Zurück in die Erfolgsspur

Studenten finden ihr Glück in der dualen Ausbildung

Gescheitert – und im wahrsten Sinne des Wortes geknickt. So stand Eugenia vor gut einem Jahr in der offenen Sprechstunde, die die Trierer Wirtschaftskammern gemeinsam mit der Bundesagentur für Arbeit und den Career Services von Universität und Hochschule seit April 2016 anbieten. Auf Eugenia folgten im Laufe der Monate zahlreiche weitere Studenten, die an ihrem Studium zweifelten und nicht weiter wussten. Fast die Hälfte der seitdem beratenen Personen hat den Sprung gewagt, das Studium abgebrochen und eine duale Ausbildung begonnen.

Eugenia profitiert von ihrer Erfahrung
Der Abschied von der Universität war für Eugenia hart. Heute ist sie nicht wiederzuerkennen: aufrecht, souverän, gelassen und mit einem mitreißenden Strahlen im Gesicht. Seit einem knappen Jahr macht sie bei der bit Informatik GmbH in Trier eine Ausbildung zur IT-Systemkauffrau.

„Es gibt immer noch Tage, an denen ich denke: Ich habe versagt, jetzt mache ich ‚nur‘ eine Ausbildung“, erzählt sie. Doch dann treffe sie Kommilitonen aus der Studienzeit, die ihr Studium zwar erfolgreich beendet haben, nun aber keinen Job finden. Dann schaue sie zufrieden auf ihre Ausbildung, in der sie so viel Zeit und Kraft für sich hat wie in der Studienzeit schon seit einer gefühlten Ewigkeit nicht mehr. „Es fällt mir vergleichsweise leicht zu lernen.“ In der Schule zeigt sich der Erfolg an den Noten.
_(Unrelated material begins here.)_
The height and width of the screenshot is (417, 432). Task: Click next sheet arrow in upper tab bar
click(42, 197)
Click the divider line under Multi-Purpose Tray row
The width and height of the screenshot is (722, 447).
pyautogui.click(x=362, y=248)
In der praktischen Ausbildung sieht sie ihn jeden Tag – bei der Arbeit. Ihr gelingen Aufgaben, machen Spaß, vor allem da sie sich immer mehr zutraut. Eugenia telefoniert im Support, durfte schon einen ersten Workshop halten und fühlt sich zu ihrer größten Überraschung im IT-Schwerpunkt ihrer Ausbildung am wohlsten – dem Bereich, den sie ursprünglich als notwendiges Übel hingenommen hatte. Ihre Einschätzung: „Mit 17 hätte ich das nicht geschafft!“ Nun profitiert sie von ihren Erfahrungen, kann ihre eigene Ausbildung aktiv mitgestalten und schaut sich schon nach Weiterbildungen um.

Auch ihr Chef ist begeistert. „Die duale Ausbildung nach dem Studienabbruch ist ein Erfolgsmodell“, erklärt Roland Hein, Geschäftsführer der bit Informatik GmbH. Er hat bereits mehreren Studienabbrechern eine Chance als Auszubildende in seinem Unternehmen gegeben und durchweg positive Erfahrungen gemacht.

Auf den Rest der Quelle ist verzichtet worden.